Am Aktienmarkt kamen die Aussagen von Zachert gut an. Die Lanxess-Aktie lag am Mittag zeitweise rund 2,5 Prozent im Plus und damit in der Spitzengruppe des MDax und des europaweiten Branchenindex Stoxx Europe 600 Chemicals. Aktuell kämpft der Kurs mit seiner 50-Tage-Linie (siehe Chart unten).

Lanxess sieht sich auch in der Position, weitere Geschäfte zu zukaufen. "Wir haben genügend Mittel, um in organisches Wachstum zu investieren und überdies als aktiver Spieler bei der weiteren Konsolidierung der Branche mitzuwirken", sagte Zachert dem Blatt. Lanxess könne zudem bis 1,5 Milliarden Euro an Fremdkapital aufnehmen, ohne die Bewertung der Kreditwürdigkeit bei Ratingagenturen zu gefährden. Grundsätzlich seien alle Sparten für Zukäufe interessant, regional schielt Zachert aber vor allem auf die Wachstumsmärkte China, die USA und Südostasien.

Analyst Oliver Schwarz vom Analysehaus Warburg Research ist etwas skeptischer.
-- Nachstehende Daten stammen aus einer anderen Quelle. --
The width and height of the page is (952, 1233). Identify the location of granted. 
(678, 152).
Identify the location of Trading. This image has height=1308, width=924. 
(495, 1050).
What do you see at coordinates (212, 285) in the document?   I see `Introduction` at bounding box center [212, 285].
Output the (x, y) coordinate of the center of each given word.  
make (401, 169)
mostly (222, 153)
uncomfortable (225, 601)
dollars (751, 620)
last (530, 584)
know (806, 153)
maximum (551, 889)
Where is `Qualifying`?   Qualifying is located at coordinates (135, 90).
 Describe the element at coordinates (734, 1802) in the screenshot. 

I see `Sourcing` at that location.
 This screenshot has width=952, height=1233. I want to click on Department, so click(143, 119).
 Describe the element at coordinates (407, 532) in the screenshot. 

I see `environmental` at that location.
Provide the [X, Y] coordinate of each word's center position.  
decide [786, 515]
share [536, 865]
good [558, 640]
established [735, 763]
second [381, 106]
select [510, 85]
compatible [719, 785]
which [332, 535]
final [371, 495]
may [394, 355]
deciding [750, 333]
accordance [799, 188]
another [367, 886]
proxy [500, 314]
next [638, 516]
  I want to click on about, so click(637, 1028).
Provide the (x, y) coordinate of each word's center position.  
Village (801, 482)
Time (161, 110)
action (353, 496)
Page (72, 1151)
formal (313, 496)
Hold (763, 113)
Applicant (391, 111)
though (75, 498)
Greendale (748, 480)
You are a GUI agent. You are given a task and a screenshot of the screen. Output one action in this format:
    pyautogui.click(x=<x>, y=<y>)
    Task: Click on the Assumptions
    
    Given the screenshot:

Die Handelskonflikte der USA mit China und Europa dürften sich 2019 dämpfend auf die Chemikalien-Nachfrage auswirken, schrieb er in einer Studie. Deshalb reduzierte er seine Umsatz- und Gewinnprognosen für den Spezialchemiekonzern für 2019 und 2020. Auch das Kursziel für Lanxess senkte Schwarz ab, von 79,00 auf nun 66,80 Euro. Seine Einstufung beließ er indes auf "Buy".